• To-do list
- a) From the Sankey diagram tutorial, print the passage starting with "#   Current alternate" and going on through "not equal 100%).".
- b) According to the Sankey diagram tutorial, which alternate options does SankeyR offer for the 'format' argument besides the default "plot"?

• Selected passage
____
As energy engineer I have sometimes need to visualize energy balance data using Sankey diagram. In this example I will introduce how to do that with R.

As a data source I will use  Central Finlands energy balance 2010 data.

Source of data you will find from this address: Keski-Suomen energiatase 2010

Ok let’s start to rock with R

To produce Sankey with R we use Function SankeyR (you will find same source as I use in this example from here)

We run first SankeyR function. Copy following code into your RGui.

SankeyR <- function(inputs, losses, unit, labels, format="plot"){
########################
# SankeyR version 1.01 (updated August 10, 2010)
# is a function for creating Sankey Diagrams in R.
# See http://www.sankey-diagrams.com for excellent examples of Sankey Diagrams.
#
# OPTIONS:
# 'inputs' is a vector of input values
# 'losses' is a vector of loss values
# 'unit' is a string of the unit
# 'labels' is a vector of the labels for inputs and losses
# 'format' is the type of plotting:
#   The default is "plot," which produces a plot in the R graphics device.
#   Current alternate options include "pdf" and "bmp," which produce
#   those file types under the name "Sankey.xxx" in the current directory.
#
# Inputs do not need to equal losses.  Any difference will be displayed
# as a discrepancy in the height of the left and right sides of the diagram.
# This capability enables the developer to examine imbalances in flows.
# Percentages are a proportion of the inputs (so, the outputs might not equal 100%).
#
# EXAMPLE:
# Try using these values for the global carbon cycle, from Schlesinger (1997):
#  inputs = c(120,92)
____
• Entries
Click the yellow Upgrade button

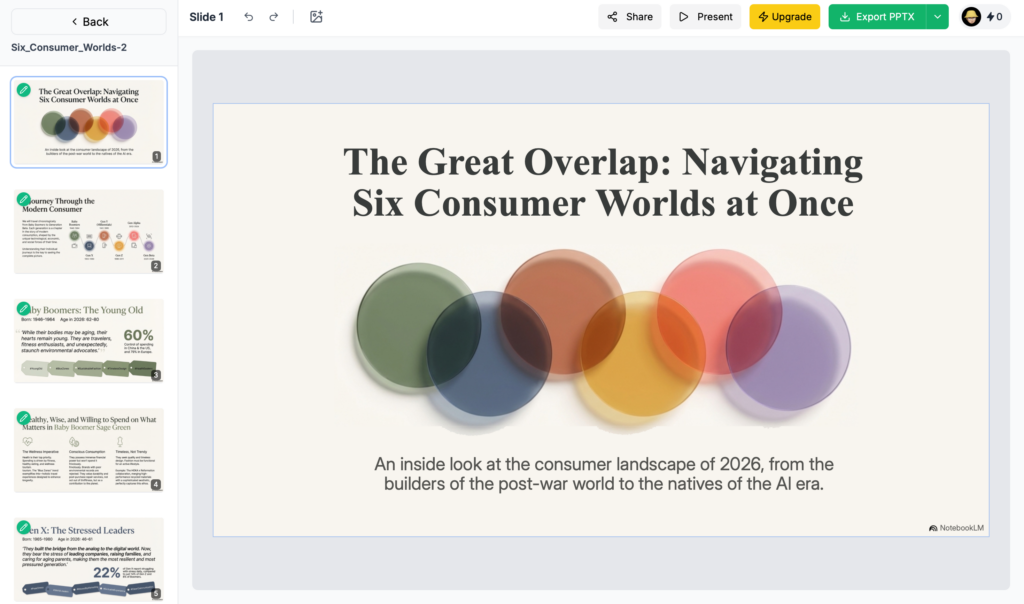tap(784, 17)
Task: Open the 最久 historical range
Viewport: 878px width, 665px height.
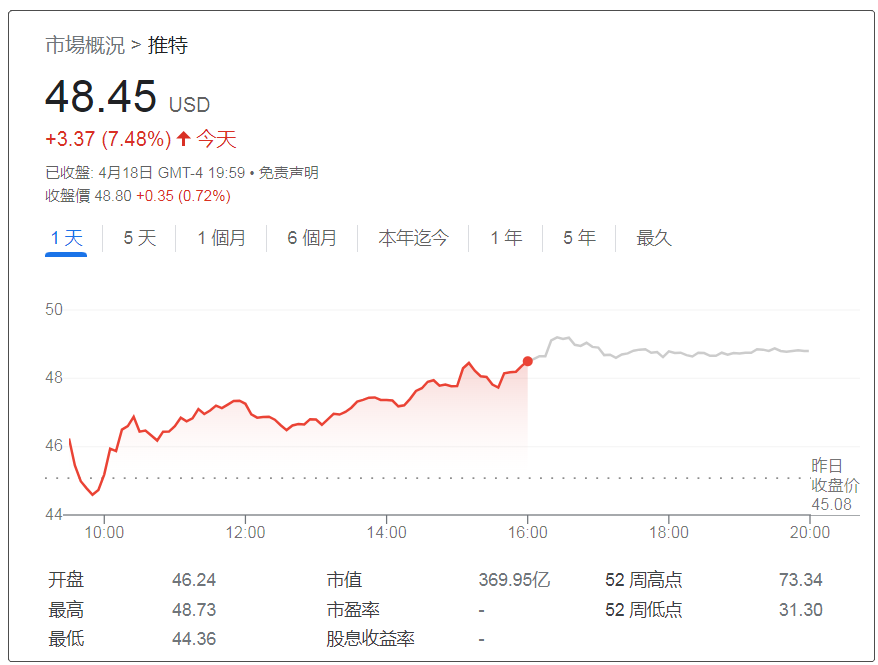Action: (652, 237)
____
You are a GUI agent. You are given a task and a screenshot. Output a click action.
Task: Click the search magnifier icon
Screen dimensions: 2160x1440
____
• Solutions
- a)
#   Current alternate options include "pdf" and "bmp," which produce
#   those file types under the name "Sankey.xxx" in the current directory.
#
# Inputs do not need to equal losses.  Any difference will be displayed
# as a discrepancy in the height of the left and right sides of the diagram.
# This capability enables the developer to examine imbalances in flows.
# Percentages are a proportion of the inputs (so, the outputs might not equal 100%).

- b) "pdf" and "bmp"